Ok, so I tried it out and it actually worked with E8-near call and directly embedding the offset to the function. The main problem I had was making sure that the JIT-compiled code is actually in a reachable range via rel32. The solution I have seems a bit hacky, so maybe somebody knows a better way:

	const auto startAddress = [&]() -> void*
	{
		AE_ASSERT(!data.vFunctionPointers.IsEmpty());

		const auto startAddress = *sys::maxElement(data.vFunctionPointers, [](JitData::FunctionPointerData data)
		{
			return data.pFunction;
		});

		return (char*)startAddress.pFunction - sys::MAX_VALUE<int32_t> / 2;
	}();

	auto* pMemory = (char*)VirtualAlloc(startAddress, codeSize, MEM_COMMIT | MEM_RESERVE | MEM_TOP_DOWN, PAGE_READWRITE);

So I'm just finding the highest address of a native-function inside the JIT-code, then offsetting it by a value halfway between what an int32_t can hold. This seems to always give me a valid base address that is within a range to that I can convert

rel32 = <NATIVE_FUNC> - <INSTRUCTION_ADDRESS>

I've also tried using

GetModuleHandle(NULL)

To get the base address space of the executable, but this was still too large to be able store the difference between those addresses in an int32_t. Any other ideas how I could get a base-address in the desired range?
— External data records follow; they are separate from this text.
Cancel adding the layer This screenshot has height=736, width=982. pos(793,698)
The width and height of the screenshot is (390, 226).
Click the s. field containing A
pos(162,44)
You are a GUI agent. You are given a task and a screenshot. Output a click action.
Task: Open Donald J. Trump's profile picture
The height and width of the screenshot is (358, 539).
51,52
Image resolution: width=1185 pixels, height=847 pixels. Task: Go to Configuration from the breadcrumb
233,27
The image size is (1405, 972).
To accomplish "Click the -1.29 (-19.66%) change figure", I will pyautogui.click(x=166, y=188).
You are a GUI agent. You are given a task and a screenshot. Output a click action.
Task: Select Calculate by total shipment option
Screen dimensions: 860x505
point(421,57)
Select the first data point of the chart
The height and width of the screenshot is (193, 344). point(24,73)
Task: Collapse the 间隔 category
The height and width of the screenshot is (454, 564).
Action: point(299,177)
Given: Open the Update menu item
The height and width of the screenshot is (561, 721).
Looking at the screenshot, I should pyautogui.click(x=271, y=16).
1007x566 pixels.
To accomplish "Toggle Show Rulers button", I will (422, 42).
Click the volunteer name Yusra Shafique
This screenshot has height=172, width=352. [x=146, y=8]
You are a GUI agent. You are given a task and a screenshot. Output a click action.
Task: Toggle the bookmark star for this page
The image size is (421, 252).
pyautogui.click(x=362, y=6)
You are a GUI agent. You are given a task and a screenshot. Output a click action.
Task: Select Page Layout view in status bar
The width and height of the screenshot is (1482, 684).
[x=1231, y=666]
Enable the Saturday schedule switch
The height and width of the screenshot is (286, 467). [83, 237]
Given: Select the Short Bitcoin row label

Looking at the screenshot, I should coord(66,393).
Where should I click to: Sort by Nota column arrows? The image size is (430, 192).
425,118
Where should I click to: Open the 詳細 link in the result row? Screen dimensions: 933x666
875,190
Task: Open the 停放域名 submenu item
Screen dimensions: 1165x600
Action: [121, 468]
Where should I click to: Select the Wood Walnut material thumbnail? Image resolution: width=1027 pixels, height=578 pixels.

(But as an aside, optimization or not, having just one instruction instead of two for each call makes it much easier to debug and read, so thats already a plus).

With address randomization? No, you can't guarantee they'll be in any particular place.

I think the only way you could guarantee it is if you're only within a single module and generating the code all at once.

Anything else that isn't in the same blob of generated code and all bets are off. High entropy address randomization is enabled by default for executables, you can disable to make it low entropy and also disable dynamic base addresses, but they can trigger security systems. Otherwise each library's addresses can be anywhere in the 64-bit address space.

frob said:
I think the only way you could guarantee it is if you're only within a single module and generating the code all at once. High entropy address randomization is enabled by default for executables, you can disable to make it low entropy and also disable dynamic base addresses, but they can trigger security systems. Otherwise process addresses can be anywhere in the 64-bit address space.

I was aware of the addresses being different, I was rather interested in if there is a way to query the base-address at runtime, unlike my rather hackyish-approach of evaluating just one of the many native function-addresses. The process-addresses should at least be relatively in a condensed range, shouldn't they? Because otherwise an application couldn't be using the E8-encoding if the address may randomly be larger than 4 byte of range apart.